Much more problematic is that as you’re working on independent pieces of fabric ( bodice and skirt non assembled), the probability of getting button placement wrong is quite high. That’s exactly what happened to me! My coat has two rows of 4 buttons instead of 3 only because I got the placement of the skirt button wrong, so I had to add and intermediary button just below the waist line. Luckily it is not too obvious; but next time I will definitely tackle the buttonholes after having assembled bodice to skirt pieces. And I may well explore traditional machine-sewn buttonholes to be honest…
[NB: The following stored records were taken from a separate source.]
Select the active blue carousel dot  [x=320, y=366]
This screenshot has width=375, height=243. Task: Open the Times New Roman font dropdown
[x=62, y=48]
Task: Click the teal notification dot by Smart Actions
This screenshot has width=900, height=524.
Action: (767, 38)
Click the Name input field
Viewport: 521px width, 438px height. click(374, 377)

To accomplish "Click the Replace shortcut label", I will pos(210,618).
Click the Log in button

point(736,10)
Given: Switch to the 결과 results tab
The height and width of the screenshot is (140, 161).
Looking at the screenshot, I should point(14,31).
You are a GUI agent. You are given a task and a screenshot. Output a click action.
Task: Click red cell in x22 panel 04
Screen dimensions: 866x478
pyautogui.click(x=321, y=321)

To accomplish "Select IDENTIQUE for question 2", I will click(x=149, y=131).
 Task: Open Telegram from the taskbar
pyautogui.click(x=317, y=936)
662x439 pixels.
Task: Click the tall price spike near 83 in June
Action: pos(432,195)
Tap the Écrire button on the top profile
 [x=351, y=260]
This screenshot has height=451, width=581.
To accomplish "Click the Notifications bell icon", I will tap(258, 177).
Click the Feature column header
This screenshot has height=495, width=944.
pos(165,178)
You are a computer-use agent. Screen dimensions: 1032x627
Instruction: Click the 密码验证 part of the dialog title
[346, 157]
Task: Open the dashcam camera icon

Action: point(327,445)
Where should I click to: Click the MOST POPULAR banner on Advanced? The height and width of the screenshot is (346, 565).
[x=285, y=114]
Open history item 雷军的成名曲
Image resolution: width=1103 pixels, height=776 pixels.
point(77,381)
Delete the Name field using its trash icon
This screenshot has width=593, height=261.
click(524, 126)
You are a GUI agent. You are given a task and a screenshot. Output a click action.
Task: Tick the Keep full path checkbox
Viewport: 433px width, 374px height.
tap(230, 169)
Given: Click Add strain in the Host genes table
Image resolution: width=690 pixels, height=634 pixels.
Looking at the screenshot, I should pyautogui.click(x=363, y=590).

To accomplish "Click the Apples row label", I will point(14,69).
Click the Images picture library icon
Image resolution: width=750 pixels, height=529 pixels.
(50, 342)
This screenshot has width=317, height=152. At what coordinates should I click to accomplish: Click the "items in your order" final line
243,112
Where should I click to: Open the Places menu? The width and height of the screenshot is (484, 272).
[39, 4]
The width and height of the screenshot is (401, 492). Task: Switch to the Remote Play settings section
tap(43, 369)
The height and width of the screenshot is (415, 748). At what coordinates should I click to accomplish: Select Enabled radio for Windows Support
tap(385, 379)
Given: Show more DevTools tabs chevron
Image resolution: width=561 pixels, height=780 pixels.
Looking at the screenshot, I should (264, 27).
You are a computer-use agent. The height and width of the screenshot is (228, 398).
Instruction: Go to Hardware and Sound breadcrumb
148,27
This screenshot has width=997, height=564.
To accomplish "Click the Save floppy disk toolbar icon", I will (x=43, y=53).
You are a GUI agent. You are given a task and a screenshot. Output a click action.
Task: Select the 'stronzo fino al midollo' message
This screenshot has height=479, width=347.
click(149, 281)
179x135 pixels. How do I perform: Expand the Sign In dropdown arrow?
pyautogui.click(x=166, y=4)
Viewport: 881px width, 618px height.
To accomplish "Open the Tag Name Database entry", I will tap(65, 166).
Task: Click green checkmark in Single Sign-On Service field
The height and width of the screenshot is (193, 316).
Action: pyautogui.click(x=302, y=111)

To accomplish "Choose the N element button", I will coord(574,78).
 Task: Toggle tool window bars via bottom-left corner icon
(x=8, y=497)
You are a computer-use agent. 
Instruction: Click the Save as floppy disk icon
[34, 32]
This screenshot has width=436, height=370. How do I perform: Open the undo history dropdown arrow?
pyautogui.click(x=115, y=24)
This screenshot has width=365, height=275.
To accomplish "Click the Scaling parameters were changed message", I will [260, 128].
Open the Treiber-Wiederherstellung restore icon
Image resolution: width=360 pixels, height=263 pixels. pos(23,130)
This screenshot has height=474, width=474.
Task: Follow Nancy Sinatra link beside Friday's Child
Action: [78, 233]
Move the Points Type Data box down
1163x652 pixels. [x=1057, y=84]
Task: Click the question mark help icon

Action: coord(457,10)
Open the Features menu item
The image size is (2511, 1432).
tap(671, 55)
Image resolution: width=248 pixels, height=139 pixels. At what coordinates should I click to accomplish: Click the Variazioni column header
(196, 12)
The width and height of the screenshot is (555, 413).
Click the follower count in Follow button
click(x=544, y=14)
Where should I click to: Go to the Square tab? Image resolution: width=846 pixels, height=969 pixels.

All the rest is just plain sailing

From all these warnings, you will think that I had a terrible time with this coat, but I didn’t, I actually enjoyed sewing it a lot! The very big positives of the Luzerne pattern are the following:

  • The instructions are so good that the coat feels actually very easy to put together (once the buttonhole phase is over that is). You just have to follow meticulously absolutely all the steps – something I rarely do for easier pieces I am used to sewing (did I hear someone say dresses?). Here, I even followed the cutting layout, which I had never ever done before, can you believe? Very silly of my because it does make your life much easier.
  • The sizing is absolutely spot on, with enough room at the bust and perfect ease at the waist. I really could not be bothered making a toile for this coat, for an obscure reason (I make toiles for most of my dresses). So I cut my usual Deer & Doe size 38 and it worked perfectly, I would really change nothing to the fit.
  • The finished coat is impeccable, both outside thanks to a lot of topstitching and inside thanks to having all visible seams bound with bias tape.
  • The shape is exactly what I have been looking for all these years! In its lengthened version, this coat is the perfect version of the fit-and-flare (but not too flare) coat I was looking for. I am definitely planning a wool version now, as there is enough ease to use thicker fabric I think.
A few pieces of advice

If you’re planning to make this coat, here are a few words of advice:

  • Make up your mind on whether you want to lengthen it or not immediately, as if you do you will need to order more fabric than what is advised on the enveloppe.
  • Get all your supplies ready before starting: buttons, interfacing, bias tape. There is nothing more frustrating on a project of this size than having to stop due to lack of supplies! On the pictures, you may notice that the back flap of my coat is unfinished, because I was missing one single button (after my buttonhole drama), arrggghhh!! All sorted now, just after the pictures, no comment
  • Cut directly into the pattern rather than reproducing it. I never ever cut my patterns and instead reproduce them on tracing paper, as I want to save them for my daughters if they end-up being smaller or bigger than me. However with Luzerne I did cut directly into the pattern, just to make sure not to get mixed up with the sheer number of pattern pieces – and I am very happy I did. The one thing you need to be aware of, though, is that there is a slight overlap of two skirt pieces – do reproduce this small bit before cutting.
  • Take your time and enjoy the process. This is not a quick make and it makes it all the more enjoyable in my view.

Conclusion: how many more Luzerne to come?

I am so pleased with this coat that I already have two other versions in mind: one in a powder pink version of the same fabric; and one in baby blue double-face cashmere (if it managed to cross the France-UK border, fingers crossed). This will not happen immediately though, as I want the process to remain as enjoyable as this one was. So I think we’re done with the outwear side of my Spring wardrobe now. The rest can now follow (did I hear someone say dresses again? – well, you may be surprised!).